Foto: João Gabriel
A Prefeitura de Juiz de Fora revogou o decreto que havia transferido para a Secretaria da Fazenda parte das funções relacionadas à gestão financeira dos recursos da saúde municipal. A decisão foi oficializada nesta quinta-feira (18 de junho) por meio do Atos do Governo e restabelece integralmente essas atribuições à Secretaria de Saúde.
Segundo informou a administração municipal em nota, as competências já retornaram à pasta responsável pela gestão da saúde no município.
Revogação altera medida adotada anteriormente
A mudança ocorre após questionamentos apresentados pelo Ministério Público de Minas Gerais (MPMG), que analisava a legalidade da transferência por meio de um inquérito civil conduzido pela Promotoria de Defesa do Patrimônio Público.
Anteriormente, o Decreto nº 17.761/2026 havia promovido alterações na estrutura administrativa da Secretaria da Fazenda. Além disso, a norma criou o Departamento de Orçamento Financeiro da Saúde, vinculado à Subsecretaria de Planejamento e Prestação de Contas.
Entre as funções atribuídas ao setor estavam a execução orçamentária da Secretaria de Saúde, o processamento de empenhos, liquidações e pagamentos. Da mesma forma, o departamento também acompanhava investimentos realizados na área, administrava recursos de convênios, elaborava prestações de contas e controlava transferências financeiras destinadas à saúde.

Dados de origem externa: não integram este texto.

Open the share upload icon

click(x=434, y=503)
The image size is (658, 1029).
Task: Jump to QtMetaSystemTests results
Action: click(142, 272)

Ministério Público apontou possíveis conflitos com normas do SUS
Durante a apuração, o Ministério Público de Minas Gerais (MPMG) entendeu que a transferência dessas atribuições para a Secretaria da Fazenda poderia contrariar as normas que regulamentam o Sistema Único de Saúde (SUS).
De acordo com a avaliação do órgão, a administração dos recursos da saúde deve permanecer sob responsabilidade da própria Secretaria de Saúde, que atua como gestora do SUS no âmbito municipal. Além disso, o Ministério Público destacou que a mudança poderia afetar a autonomia do Fundo Municipal de Saúde, responsável pela execução e pelo controle dos recursos destinados às ações e serviços da área.
Diante desse cenário, o órgão recomendou que o município revogasse os dispositivos questionados. Como alternativa, sugeriu a manutenção da estrutura criada, desde que vinculada diretamente à Secretaria de Saúde, sem subordinação à Secretaria da Fazenda. Ainda segundo a Promotoria, medidas judiciais poderiam ser adotadas caso a recomendação não fosse atendida.
Novo decreto anula pontos questionados
Com a publicação da nova norma, a Prefeitura de Juiz de Fora revogou os principais dispositivos que estavam sob questionamento. Dessa forma, deixou sem efeito a inclusão do departamento na estrutura da Subsecretaria de Planejamento e Prestação de Contas, suas competências específicas e sua vinculação administrativa à Secretaria da Fazenda.
Consequentemente, deixam de existir as atribuições que permitiam ao órgão executar atividades orçamentárias e financeiras da Secretaria de Saúde sob diretrizes da Fazenda.
Outro ponto previsto no novo decreto envolve a retroatividade da medida. Embora a publicação oficial tenha ocorrido nesta quinta-feira (18 de junho), os efeitos da revogação passam a valer desde 8 de maio de 2026.
Na prática, a Prefeitura considera que as atribuições ligadas à gestão financeira da saúde já retornaram à Secretaria de Saúde desde aquela data.